Reconstructing deformable surgical scenes from endoscopic videos is challenging and clinically important. Recent state-of-the-art methods based on implicit neural representations or 3D Gaussian splatting have made notable progress. However, most are designed for deformable scenes with fixed endoscope viewpoints and rely on stereo depth priors or accurate structure-from-motion for initialization and optimization, limiting their ability to handle monocular sequences with large camera motion in real clinical settings. To address this, we propose Local-EndoGS, a high-quality 4D reconstruction framework for monocular endoscopic sequences with arbitrary camera motion. Local-EndoGS introduces a progressive, window-based global representation that allocates local deformable scene models to each observed window, enabling scalability to long sequences with substantial motion. To overcome unreliable initialization without stereo depth or accurate structure-from-motion, we design a coarse-to-fine strategy integrating multi-view geometry, cross-window information, and monocular depth priors, providing a robust foundation for optimization. We further incorporate long-range 2D pixel trajectory constraints and physical motion priors to improve deformation plausibility. Experiments on three public endoscopic datasets with deformable scenes and varying camera motions show that Local-EndoGS consistently outperforms state-of-the-art methods in appearance quality and geometry. Ablation studies validate the effectiveness of our key designs. Code will be released upon acceptance at: https://github.com/IRMVLab/Local-EndoGS.

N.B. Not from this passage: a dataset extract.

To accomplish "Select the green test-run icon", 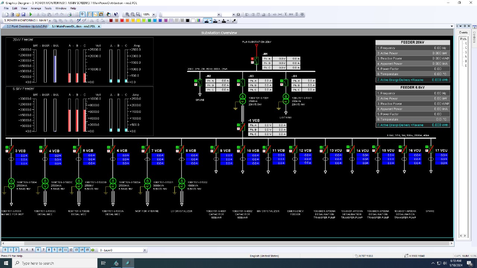I will 31,14.
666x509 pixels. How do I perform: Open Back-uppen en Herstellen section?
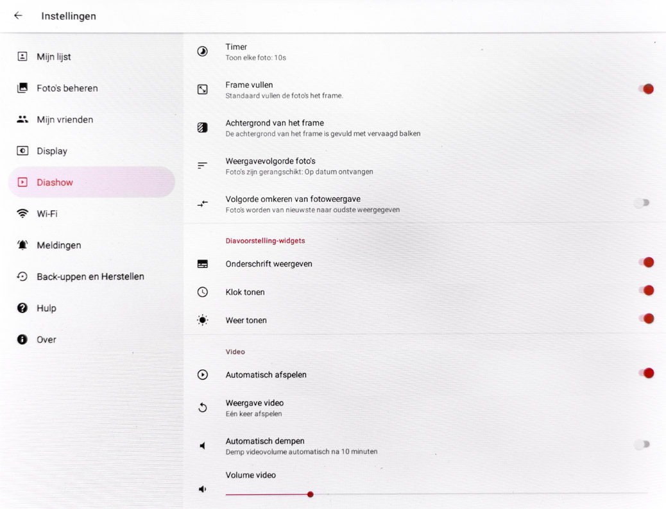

翻译：从内窥镜视频中重建形变手术场景具有挑战性且具有重要临床意义。基于隐式神经表示或三维高斯泼溅的最新先进方法已取得显著进展。然而，大多数方法针对固定内窥镜视点的形变场景设计，并依赖立体深度先验或精确的运动结构进行初始化和优化，限制了其在真实临床环境中处理具有大幅相机运动的单目序列的能力。为解决此问题，我们提出Local-EndoGS，一种针对具有任意相机运动的单目内窥镜序列的高质量四维重建框架。Local-EndoGS引入了一种渐进的、基于窗口的全局表示，为每个观测窗口分配局部形变场景模型，从而实现对具有大幅运动的长序列的可扩展性。为克服无立体深度或精确运动结构时不可靠的初始化问题，我们设计了一种融合多视图几何、跨窗口信息及单目深度先验的由粗到精策略，为优化提供了稳健的基础。我们进一步引入长程二维像素轨迹约束和物理运动先验，以提升形变合理性。在三个包含形变场景及不同相机运动的公开内窥镜数据集上的实验表明，Local-EndoGS在外观质量和几何精度方面均持续优于现有先进方法。消融研究验证了我们关键设计的有效性。代码将在论文录用后发布于：https://github.com/IRMVLab/Local-EndoGS。